A particle of mass ‘m’ having speed v goes in a vertical circular motion such that its centre is at its origin, as shown in the figure. If at any instant the angle made by the string with a negative y-axis is $\theta$ then the tension in the string is:
[Take radius = R]

$1.$ $mg\sin \theta +\frac{m{v}^2}{R}$
$2.\hspace{0.17em}mg\cos \theta -\frac{m{v}^2}{R}$
$3.\hspace{0.17em}\hspace{0.17em}mg\cos \theta +\frac{m{v}^2}{R}$
$4.\hspace{0.17em}\hspace{0.17em}mg\sin \theta -\frac{m{v}^2}{R}$

A bucket full of water tied with the help of a 2 m long string performs a vertical circular motion.
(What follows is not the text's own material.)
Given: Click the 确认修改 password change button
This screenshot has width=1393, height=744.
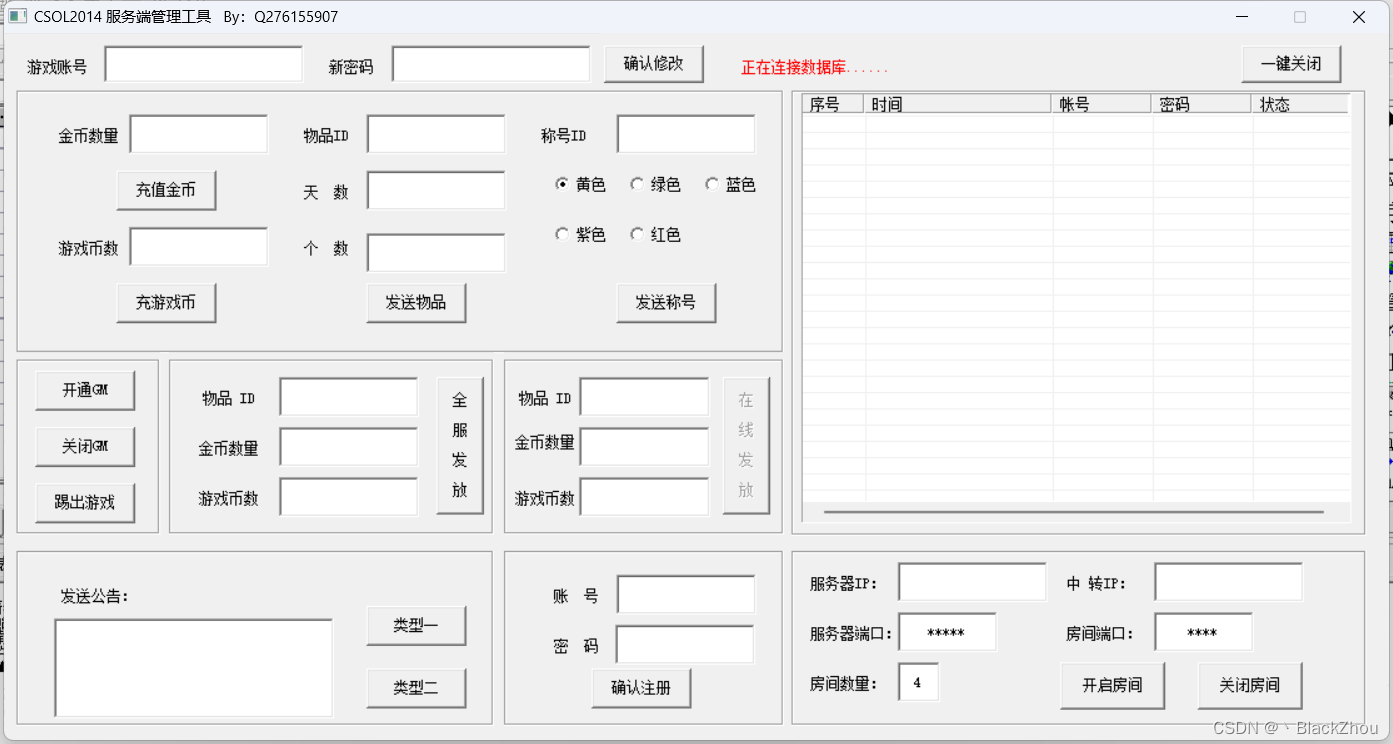Looking at the screenshot, I should pos(653,63).
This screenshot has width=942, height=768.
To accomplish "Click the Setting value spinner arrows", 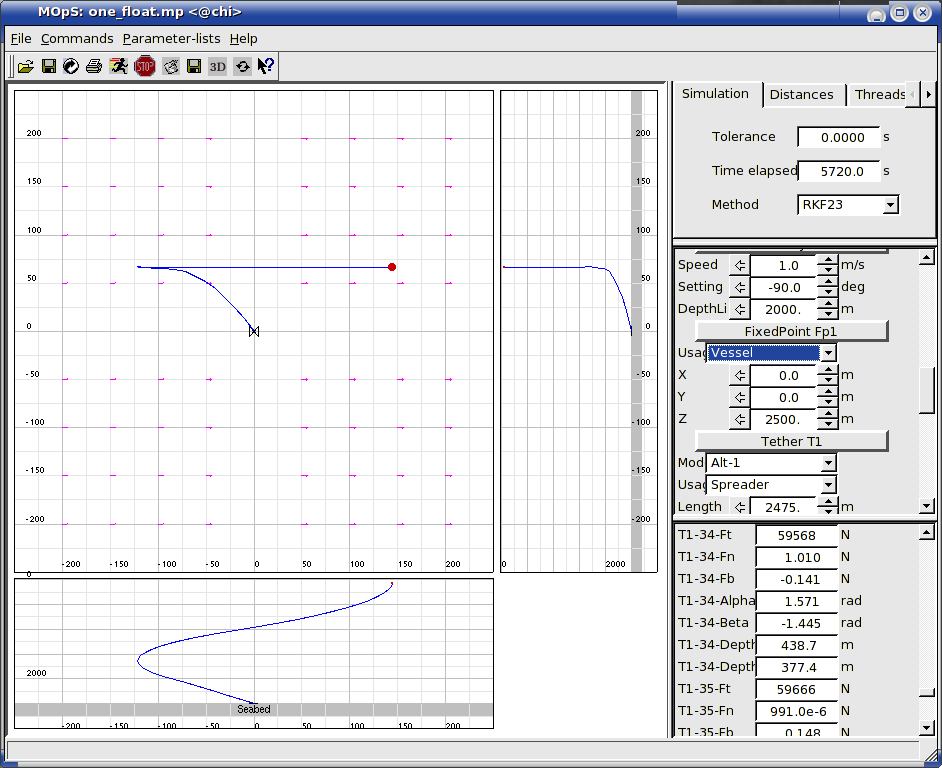I will click(x=827, y=287).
The minimum angular velocity of the bucket at the uppermost point so that water will not fall will be:

1. 2$\sqrt{5}$ rad/s

2. $\sqrt{5}$ rad/s

3. 5 rad/s

4. 10 rad/s

The kinetic energy 'K' of a particle moving in a circular path varies with the distance covered S as K = a${\mathrm{S}}^2$, where a is constant. The angle between the tangential force and the net force acting on the particle is: (R is the radius of the circular path)

1.  ${\tan }^{-1}\left(\frac{\mathrm{S}}{\mathrm{R}}\right)$

2.  ${\tan }^{-1}\left(\frac{\mathrm{R}}{\mathrm{S}}\right)$

3.  ${\tan }^{-1}\left(\frac{\mathrm{a}}{\mathrm{R}}\right)$

4.  ${\tan }^{-1}\left(\frac{\mathrm{R}}{\mathrm{a}}\right)$